→ **Required work**
Transcribe the listing below word for word but skip its images.

Listed records section start

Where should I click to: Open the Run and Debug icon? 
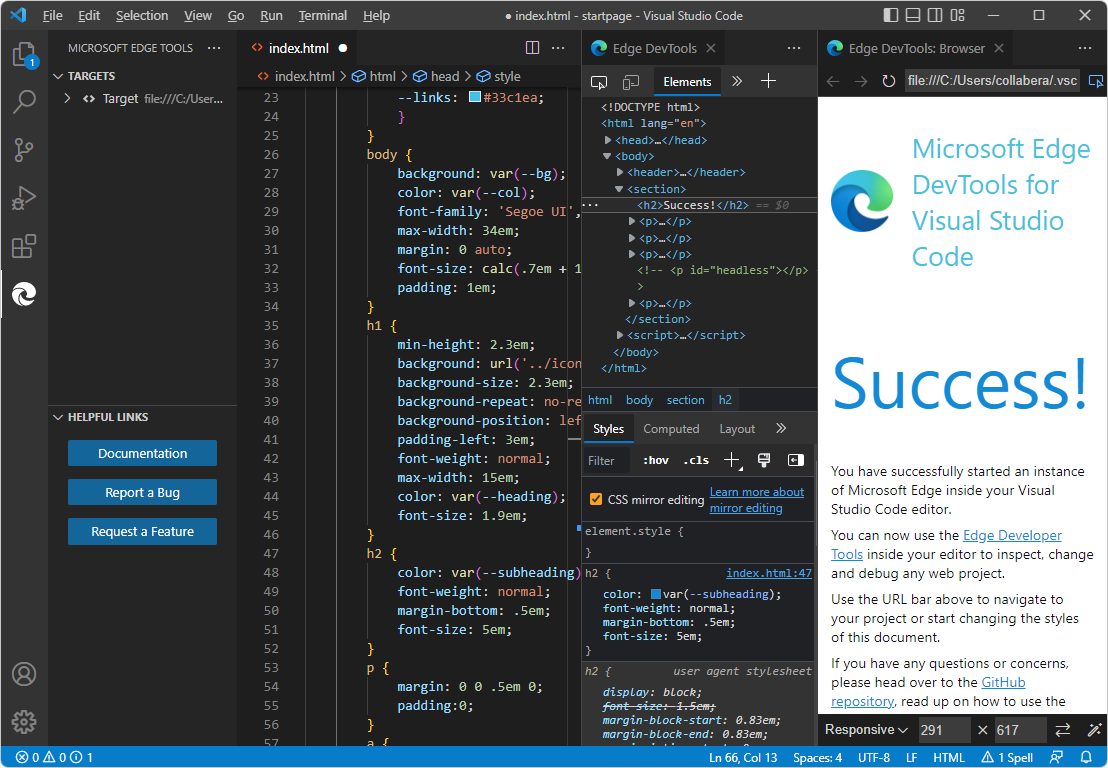24,198
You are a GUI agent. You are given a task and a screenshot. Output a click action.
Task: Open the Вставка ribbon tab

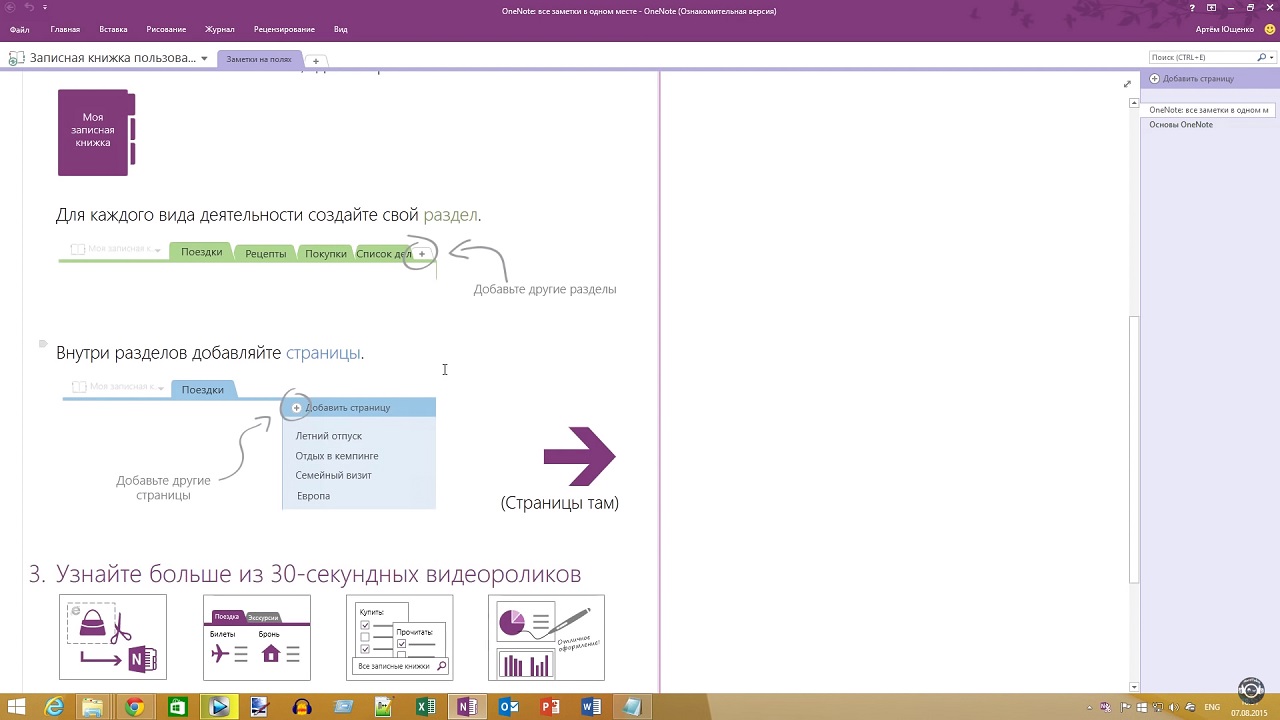tap(113, 29)
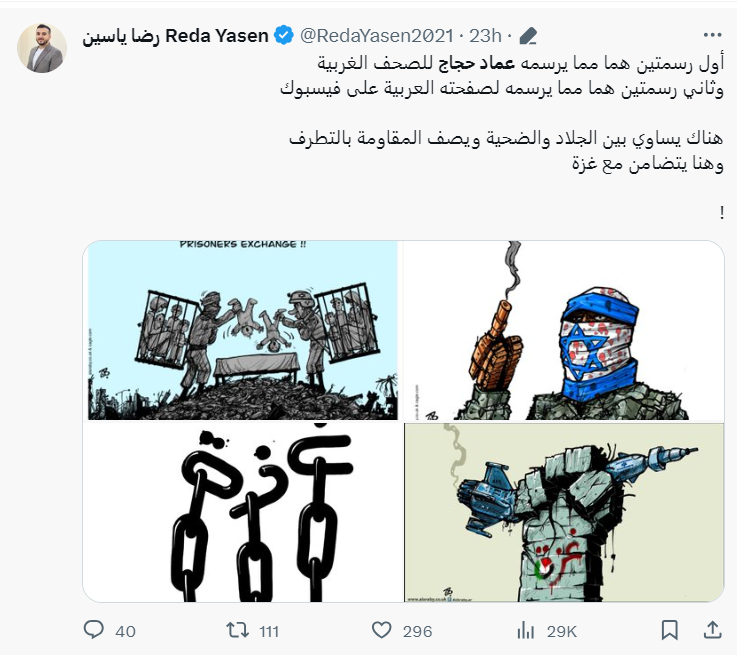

Listed records section end

→ **Your solution**
Where should I click to: Open the Run and Debug icon? 
24,198
You are a GUI agent. You are given a task and a screenshot. Output a click action.
Task: Open the Вставка ribbon tab

tap(113, 29)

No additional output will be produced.